Biologists recognize two elephant species in Africa, and both are larger than their Asian counterpart. But the forest elephants (orage area) of Central and West Africa are smaller than elephants on the savanna. They also have smaller ears and straighter tusks.
Savanna elephants (green area) range over a greater region than forest elephants (purple area shows where hybrids of the two species occur). A 1999 report estimated that at the peak of the ivory trade poachers took 1,000 tons of ivory from Africa each year.
While Georgiadis assembled his samples in Kenya, Wasser laid the groundwork for the next breakthrough in neighboring Tanzania. Wasser hadn’t come to Africa to work on elephants; he was there studying how female baboons curtail their reproduction when resources grow scarce, and he was interested in measuring changes in the hormones that regulate stress and reproduction. To chart this process, Wasser and his colleagues devised a new, noninvasive method—tallying hormone metabolites in feces.

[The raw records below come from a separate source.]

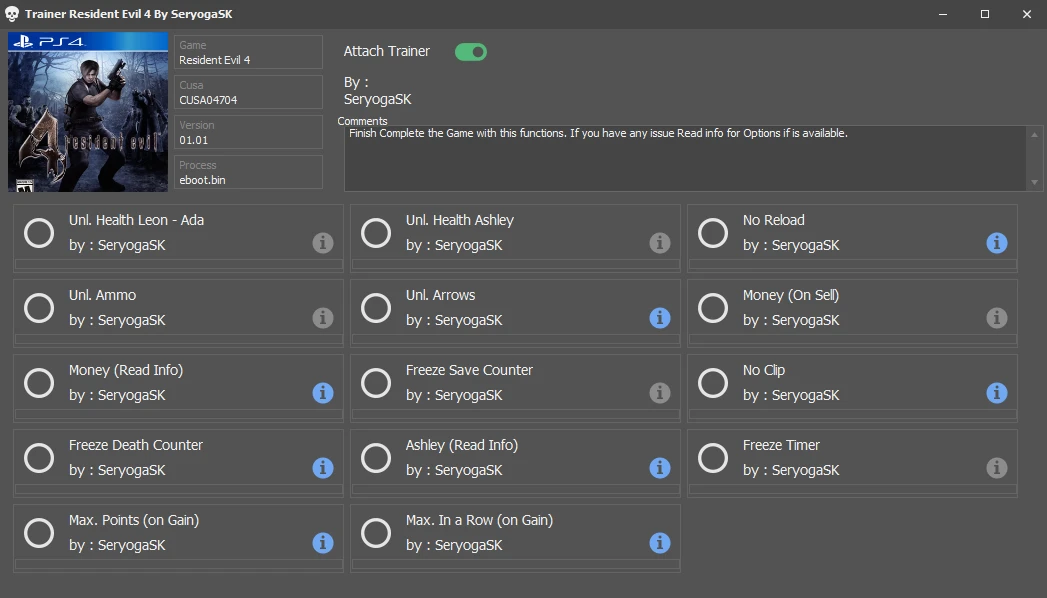Turn on Unl. Ammo option
1047x598 pixels.
(x=39, y=308)
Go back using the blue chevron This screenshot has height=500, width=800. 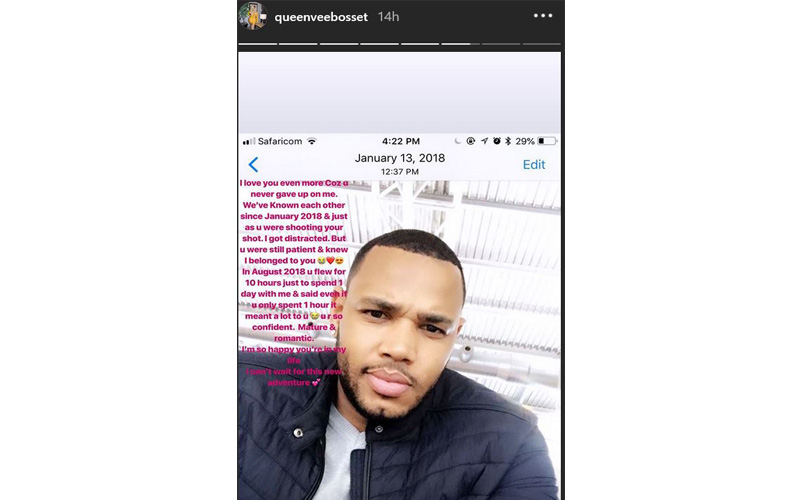click(x=253, y=164)
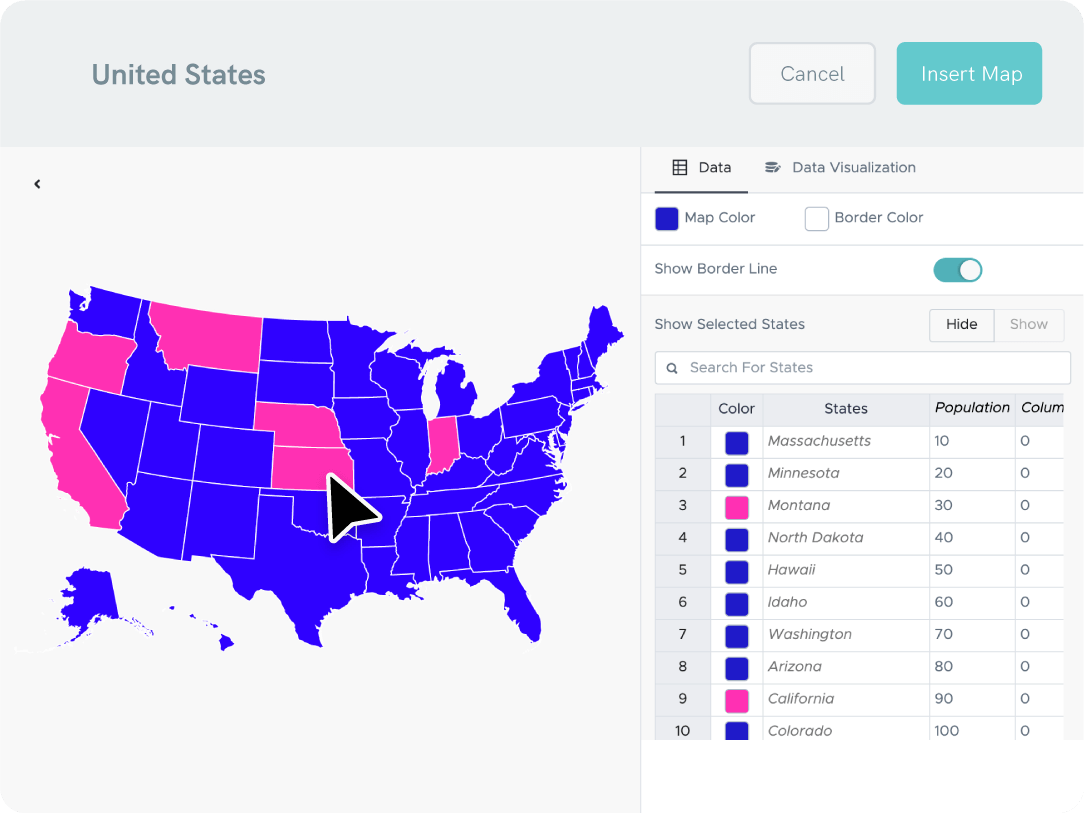Select the Hawaii population cell

970,570
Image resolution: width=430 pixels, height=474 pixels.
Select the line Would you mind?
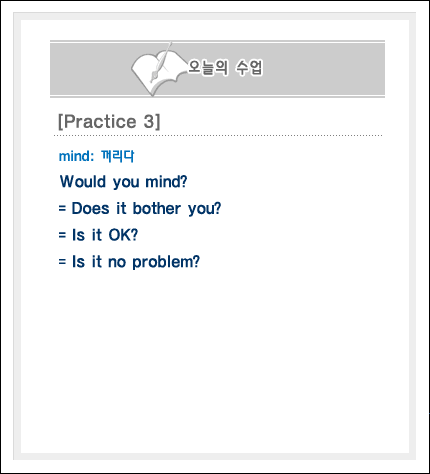point(123,182)
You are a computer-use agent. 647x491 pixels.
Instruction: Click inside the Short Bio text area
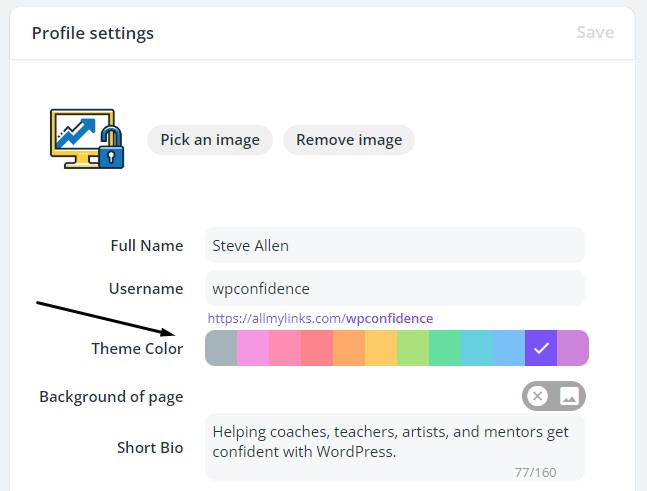pyautogui.click(x=395, y=448)
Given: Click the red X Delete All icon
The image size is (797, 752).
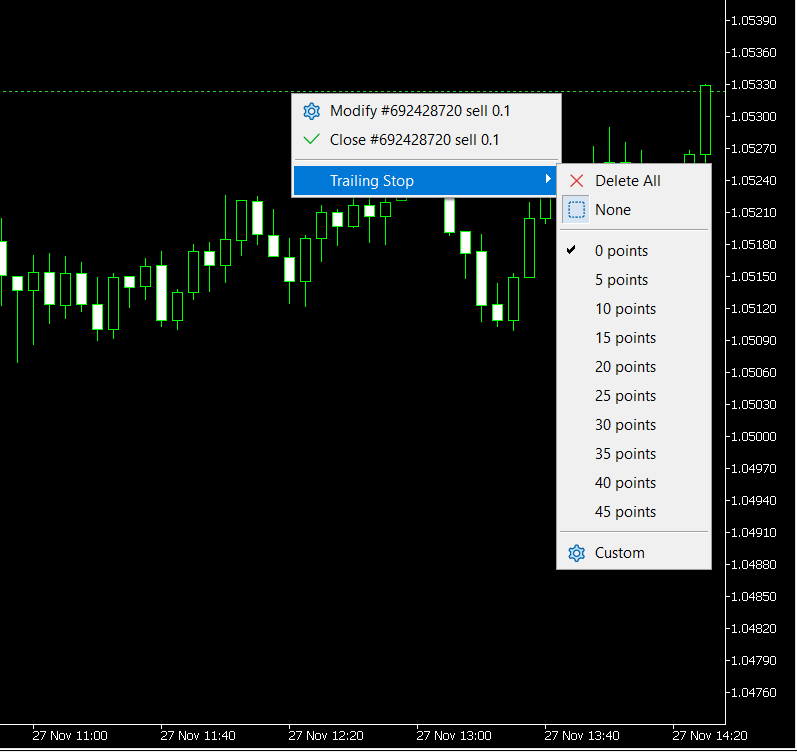Looking at the screenshot, I should pyautogui.click(x=576, y=181).
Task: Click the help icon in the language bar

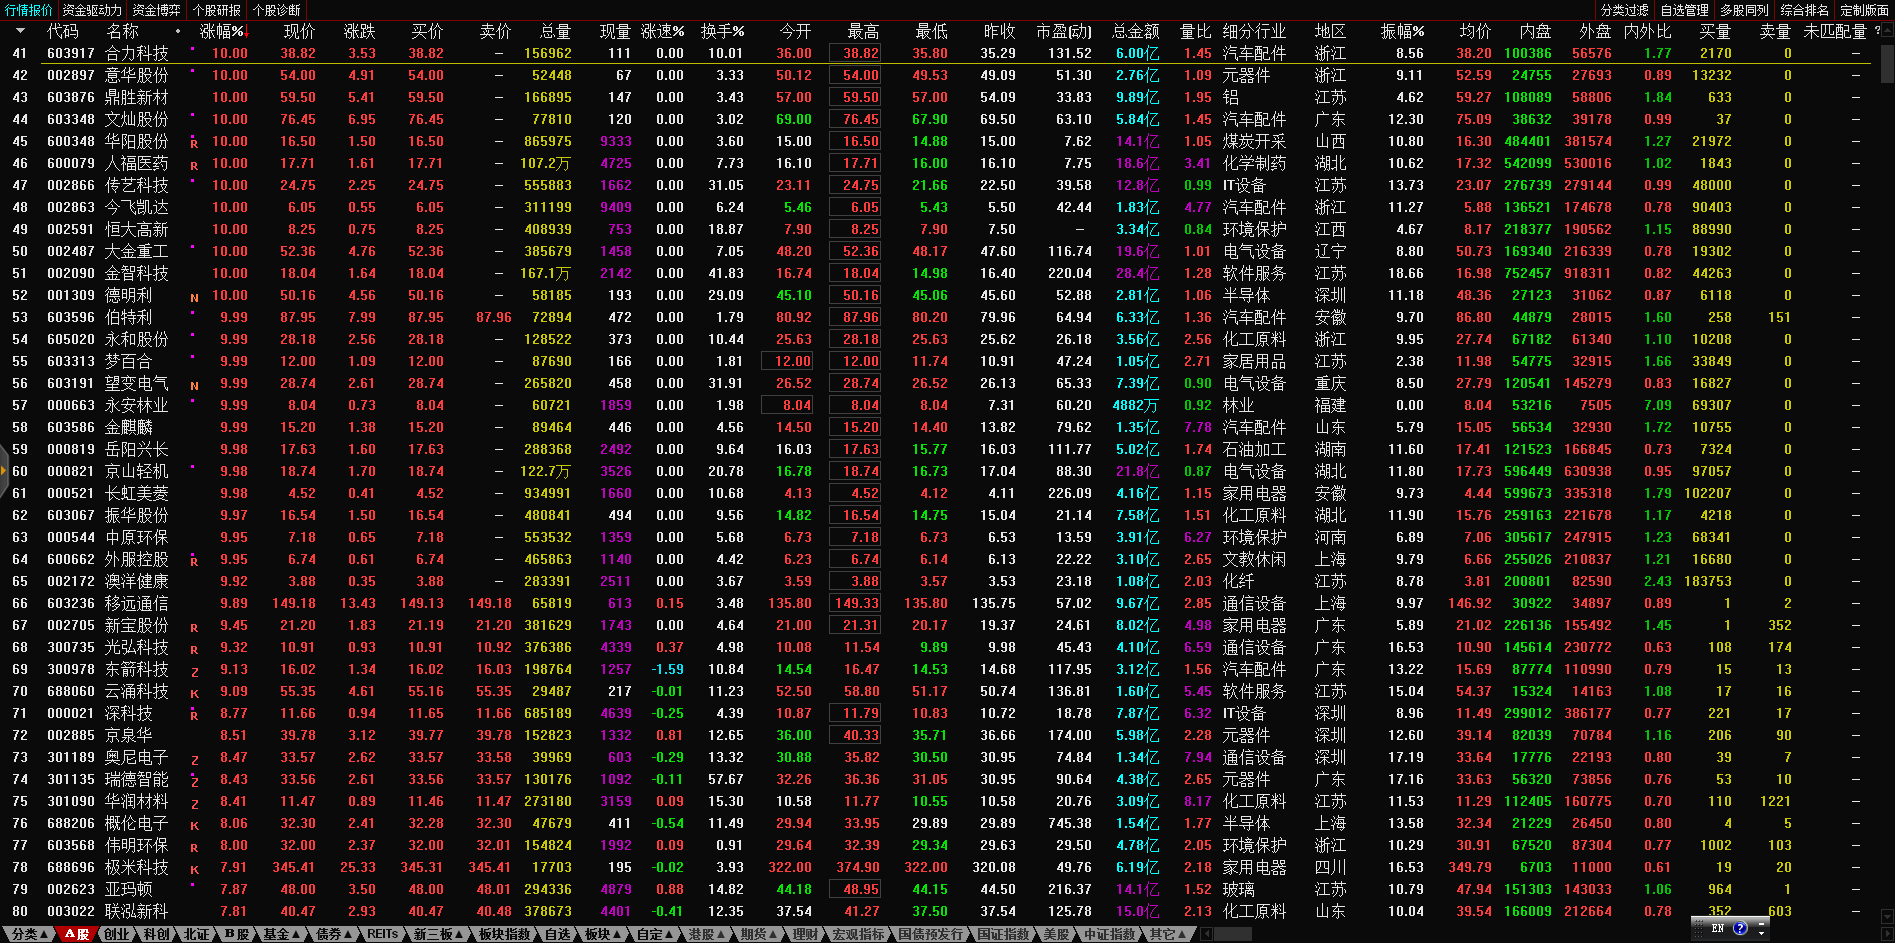Action: tap(1740, 928)
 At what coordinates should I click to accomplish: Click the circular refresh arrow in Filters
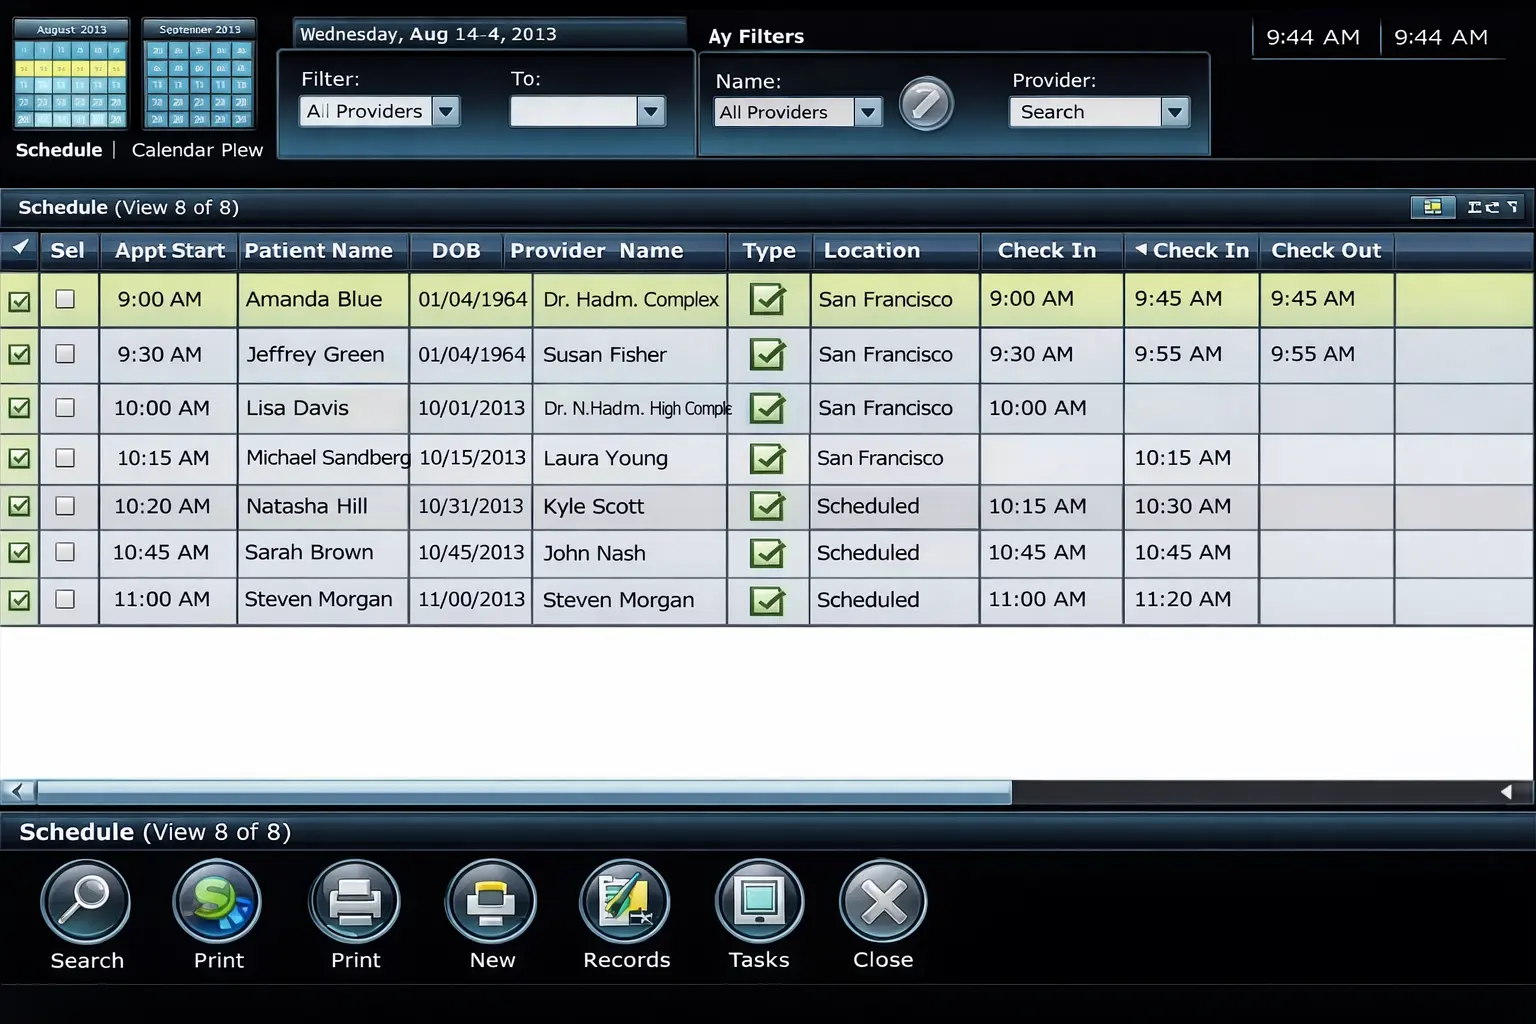(926, 103)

Extracting information from fecal samples is now an important conservation tool, but it was new ground in early 1985. Using drug-sniffing dogs retrained to sniff out scat, Wasser tracked grizzly bears in Washington’s Cascade Range, pumas and jaguars in Brazil’s Central Highlands, and even right whales in the North Atlantic. Dogs can distinguish the scat of 18 different species, detect samples from great distances on land and sea, and search much faster and more thoroughly than humans. Once he gets the scat, Wasser says, he “can tell you if it was a female via DNA, and from hormones how stressed the animal was, and if it was a female, whether she was pregnant—all without ever seeing her.”
While chasing baboon scat, Wasser stumbled upon elephant poaching. “I spent years in one of the most heavily poached regions of Africa,” he says. “I became totally disgusted with the ivory trade.” And he realized how the methods he’d developed might help combat it. Forest elephants, which travel in smaller groups in dense foliage, are much harder to track and dart than their brazen savanna cousins. Fecal sampling and DNA analysis might provide much-needed information on their numbers and movements.
Eventually, by drawing on Georgiadis’s tissue collection, Lori Eggert’s West African samples, and the gleanings of other on-site collectors, Wasser’s team at the Center for Conservation Biology at the University of Washington assembled a bank of 354 tissue samples and 491 fecal samples, collected from 45 locations in 23 countries, that together account for over 85 percent of Africa’s surviving elephants. They extracted and amplified DNA from these samples, concentrating on microsatellites, repetitive noncoding DNA sections that rapidly accumulate genetic changes. Where the mitochondrial DNA that Georgiadis analyzed provides just a single locus for comparison, Wasser’s team compared up to 16 loci in each microsatellite sample—and the regional differences they found did not evaporate upon closer inspection.
By comparing the frequency of markers in samples taken from known locations, they managed to assemble a map of elephant gene flow across the continent. They tested this map by using it to deduce the origins of samples from undisclosed locations—and found they could place half these samples within 300 miles of their points of origin and 80 percent within 600 miles.
Last fall Wasser’s team began analyzing tusks from the Singapore seizure. Figuring out the origins of 75 randomly selected tusk samples would prove the first real-world test of the genetic detection method. To get to this point, the sleuths had managed to succeed where other investigators had failed; they had figured out how to successfully extract high-quality DNA from ivory, and they had done so by picking up a few tips from orthodontists and forensic scientists. Wasser surmised that because tusks are just massively overgrown teeth, they should harbor DNA in remnants of the odontoblastic cells that form dentin. And when he consulted a forensic dental laboratory in British Columbia, he found that superfreezing would avoid the DNA-wrecking heat of ordinary drilling and pulverizing. When Wasser and collaborator Kenine Comstock pulverized tusk samples in their nitrogen-cooled device, they found them shot through with DNA.